La città conobbe profondi cambiamenti nella topografia urbana, come l'abbandono del foro di età classica e la creazione di nuovi edifici di culto cristiani. Il principale fenomeno che investì la topografia urbana di Pavia in età longobarda consistette nella fondazione di edifici ecclesiastici. Fino alla metà del VI secolo sono attestate solo due chiese cristiane in città, mentre, tra il 569 e il 774, furono fondate almeno 21 tra chiese e monasteri. Otto sono fondazioni regie, 4 aristocratiche e 1 sola episcopale. Determinante fu la creazione di edifici ecclesiastici da parte dei sovrani: la fondazione di una chiesa, spesso destinata alla sepoltura del fondatore, divenne infatti dal VII secolo l'atto principale con cui la monarchia longobarda dimostrò la propria appartenenza e adesione al mondo cristiano[4].

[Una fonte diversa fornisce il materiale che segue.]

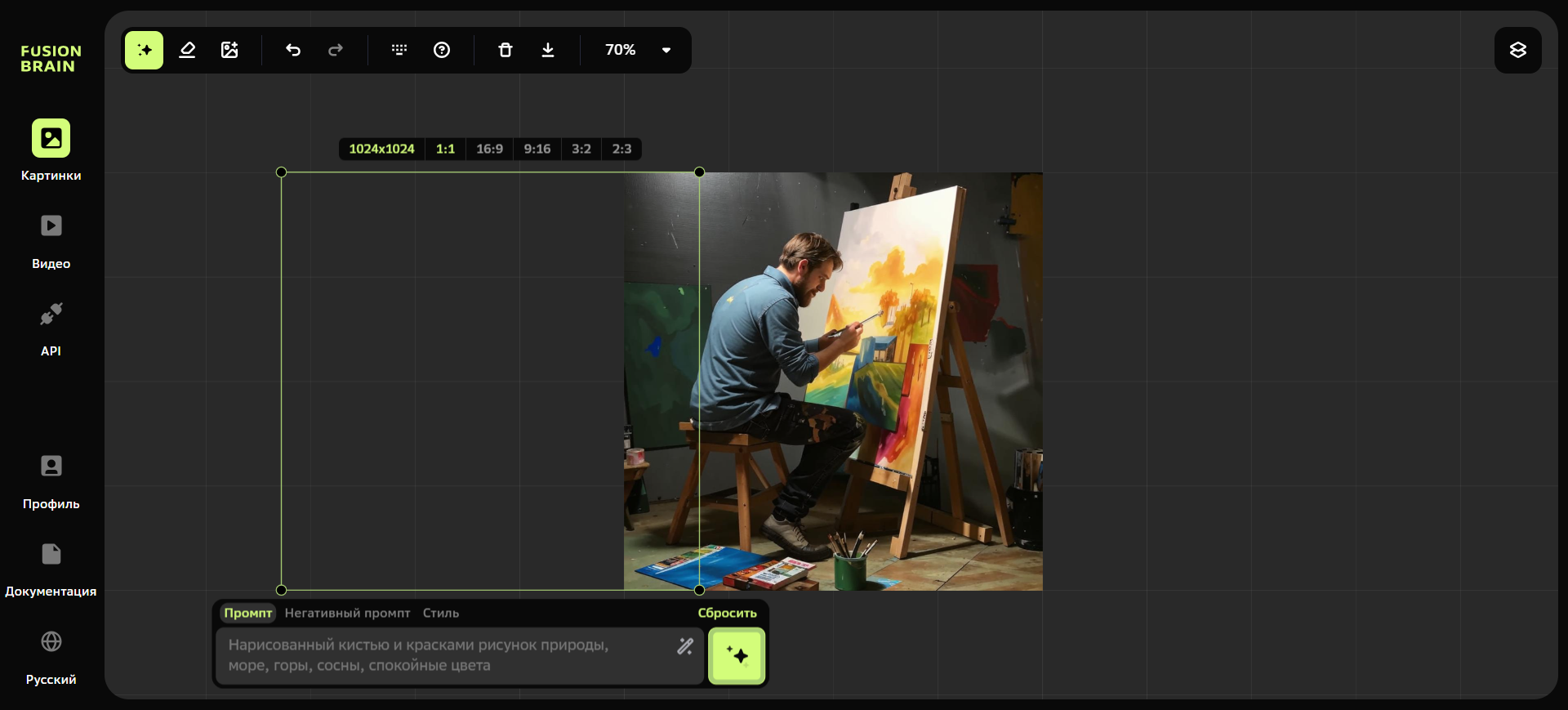Click the upload image icon
This screenshot has height=710, width=1568.
(229, 51)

Alcuni monasteri le chiese erano gestite dai monaci e da chierici dell'abbazia di San Colombano di Bobbio.
Pavia ospitò la stragrande maggioranza delle sepolture regie longobarde: nella capitale furono sepolti i sovrani e i loro congiunti a partire dalla metà del VII secolo sino a Liutprando e probabilmente Astolfo, verosimilmente inumato nella chiesa pavese di San Marino. La mancata affermazione di un'unica dinastia regnante si rifletté nel proliferare di chiese fondate dai sovrani per esservi sepolti. Con l’eccezione dei re della dinastia bavarese, che nella seconda metà del VII secolo usarono la chiesa di San Salvatore come mausoleo dinastico, praticamente ogni nuovo re creò una nuova chiesa sepolcrale, che poi non fu più usata da altri sovrani. Proprio perché la capitale ospitava i sepolcri dei re, in città si conserva il principale corpus dell'epigrafia funeraria del regno.

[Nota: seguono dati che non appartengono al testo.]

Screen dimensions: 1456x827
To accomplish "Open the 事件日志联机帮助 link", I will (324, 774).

A Pavia vi erano poi due grandi necropoli, la prima presso la chiesa di San Giovanni in Borgo, dove probabilmente era sepolto re Rotari, e la seconda presso la chiesa di Santa Maria alle Pertiche, fondata alla fine del VII secolo dalla regina Rodelinda, moglie di Pertarito, in una necropoli caratterizzata, secondo Paolo Diacono, da aste con colombe di legno sull'apice. La chiesa di Santa Maria divenne nell'VIII secolo un mausoleo della regalità longobarda: qui furono tumulati re, regine, aristocratici e vescovi di Pavia, e nell'area della necropoli Ildeprando nel 744 fu eletto re dei longobardi, ricevendo la lancia davanti all'esercito.
Dalla seconda metà del VII secolo si diffuse la consuetudine regia di creare monasteri femminili dotandoli abbondantemente di beni. La reggenza di tali monasteri fu in alcuni casi affidata a membri femminili della famiglia reale: re Pertarito donò a sua sorella Teodota il monastero di Sant'Agata al Monte, poi concesso da re Cuniperto alla figlia Cuniperga.
La residenza regia a Pavia influenzò molto anche le vicende della sede episcopale della capitale, che, fino dalla sua fondazione, nel IV secolo, era sottoposta all'autorità della metropoli milanese. La dipendenza del vescovo di Pavia da quello di Milano andò in crisi all'arrivo dei Longobardi. Infatti, tra la fine del VII e l'inizio dell'VIII secolo, il vescovo di Pavia, come presule di una città capitale di regno, fu sottoposto direttamente alla sede romana e reso autonomo dall'autorità del metropolita milanese (tale "indipendenza" durò fino all'età moderna).
Dal regno di Cuniperto inoltre, il ruolo centrale della chiesa di Pavia fu pertanto istituzionalizzato, dato che proprio Pavia divenne, dal VII sino al XII secolo, la sede di quasi tutti i concili e le sinodi, privilegio prima appartenuto a Milano.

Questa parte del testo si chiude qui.